Six months in, sports app Otro pivots away from subscriptions

No one said subscriptions was an easy business.

Sports subscription app Otro is pivoting its business model six months after launch, setting up as a digital content studio to open up more access to audiences and revenue streams.

Launched with a sprinkling of media attention in December, the app offers fans video content and more direct access to soccer players for a monthly fee of £3.99 ($4.86). The platform’s unique sell is its 17 founding global football players, including Lionel Messi, Neymar and David Beckham, all with huge marketing appeal and social media followings, who share a set amount of content exclusively through Otro.

After seeing the content Otro published on social media outside of the paywall, perform well, the company is doing away with the paywall and building out a digital content studio. This is a model that Claire McArdle, former vp of Comedy Central International Studios at Viacom, knows well.

“We’re a young business in a competitive market, and we’re not afraid to try different approaches. We want to build toward what the audience wants,” said McArdle, chief creative officer at Otro. “There’s an acknowledgment that it is a challenging and competitive market, when you are new into that and you see traction happening in another area you can investigate, be lighter on your feet and agile.”
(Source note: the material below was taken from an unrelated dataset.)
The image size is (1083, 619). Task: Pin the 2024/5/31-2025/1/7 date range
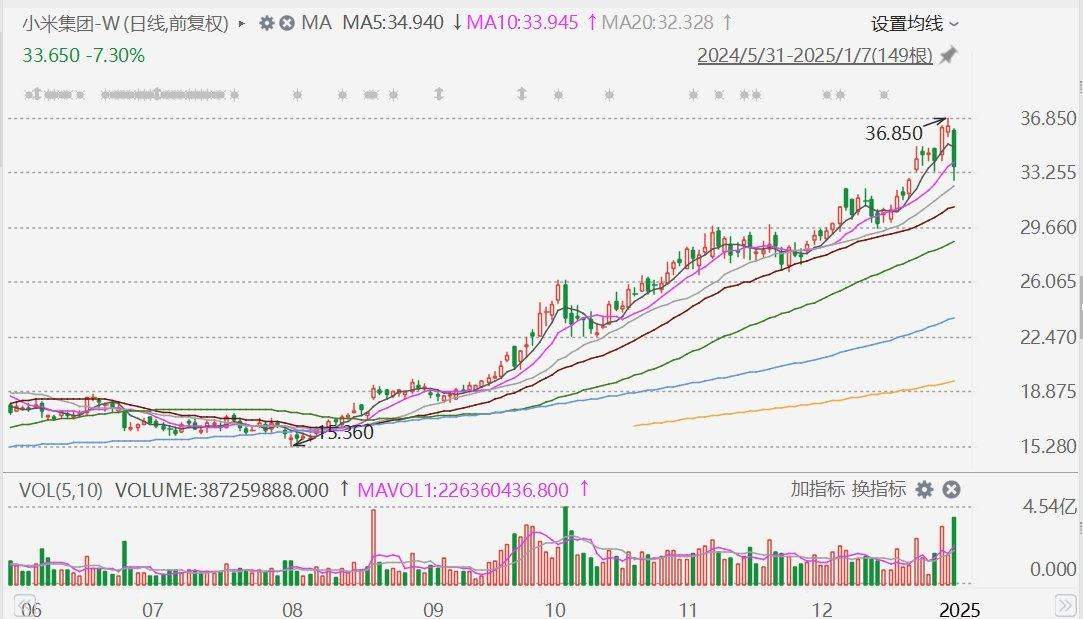pos(948,56)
Otro will continue to produce short-form reactive social videos as well as longer-form documentaries and originals for the app, social platforms and for broadcasters and commissioners. Content also links to interactive competitions to win exclusive prizes related to the players. Publishing outside of the paywall opens it up to branded content partnerships too, plus revenue from ads sales around content on platforms, where it will also publish more than 500 pieces of back catalog content. Otro’s most popular social account is Instagram with 742,000 followers; it plans to launch a YouTube channel soon.

“The space we are really strong in is the mid-form formatted space, between seven and 11 minutes long,” said McArdle. “We’ll take a 360-approach. Before I sign off content, I want to know where it sits, the target demographic, which territory and what is the life beyond that piece of content, will this become a 22-minute-long piece?”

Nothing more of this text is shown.